- Data to process -

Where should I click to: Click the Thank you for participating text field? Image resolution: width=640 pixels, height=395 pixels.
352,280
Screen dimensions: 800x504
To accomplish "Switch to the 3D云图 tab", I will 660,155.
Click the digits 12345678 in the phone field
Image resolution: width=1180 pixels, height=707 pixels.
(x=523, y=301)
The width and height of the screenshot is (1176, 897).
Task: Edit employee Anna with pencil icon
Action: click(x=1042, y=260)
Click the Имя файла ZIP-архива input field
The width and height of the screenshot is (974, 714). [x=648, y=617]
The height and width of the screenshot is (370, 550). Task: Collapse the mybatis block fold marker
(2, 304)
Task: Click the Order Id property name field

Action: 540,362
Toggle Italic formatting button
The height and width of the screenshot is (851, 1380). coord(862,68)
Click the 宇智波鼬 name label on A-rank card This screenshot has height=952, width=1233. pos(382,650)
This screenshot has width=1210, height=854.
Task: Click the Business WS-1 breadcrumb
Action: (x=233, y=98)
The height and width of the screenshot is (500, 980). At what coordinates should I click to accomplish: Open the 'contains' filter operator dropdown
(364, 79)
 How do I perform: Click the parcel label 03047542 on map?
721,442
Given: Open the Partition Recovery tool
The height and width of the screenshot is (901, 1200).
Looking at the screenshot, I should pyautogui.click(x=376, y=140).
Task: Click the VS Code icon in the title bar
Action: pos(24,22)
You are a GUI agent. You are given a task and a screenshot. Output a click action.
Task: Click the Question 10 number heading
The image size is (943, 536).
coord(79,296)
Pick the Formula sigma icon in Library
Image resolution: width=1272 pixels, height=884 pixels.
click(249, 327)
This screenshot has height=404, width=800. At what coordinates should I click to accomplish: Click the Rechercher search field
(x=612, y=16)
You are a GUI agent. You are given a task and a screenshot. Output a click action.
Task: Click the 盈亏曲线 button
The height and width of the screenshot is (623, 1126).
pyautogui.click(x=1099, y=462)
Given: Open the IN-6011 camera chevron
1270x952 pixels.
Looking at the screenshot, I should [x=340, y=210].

- What to produce -
The span to print begins at the line containing "Task: Click the Question 10 number heading" and ends at the final line of the entries; print it exactly and print nothing else.

- Response area -
Task: Click the Question 10 number heading
The image size is (943, 536).
coord(79,296)
Pick the Formula sigma icon in Library
Image resolution: width=1272 pixels, height=884 pixels.
click(249, 327)
This screenshot has height=404, width=800. At what coordinates should I click to accomplish: Click the Rechercher search field
(x=612, y=16)
You are a GUI agent. You are given a task and a screenshot. Output a click action.
Task: Click the 盈亏曲线 button
The height and width of the screenshot is (623, 1126).
pyautogui.click(x=1099, y=462)
Given: Open the IN-6011 camera chevron
1270x952 pixels.
Looking at the screenshot, I should [x=340, y=210].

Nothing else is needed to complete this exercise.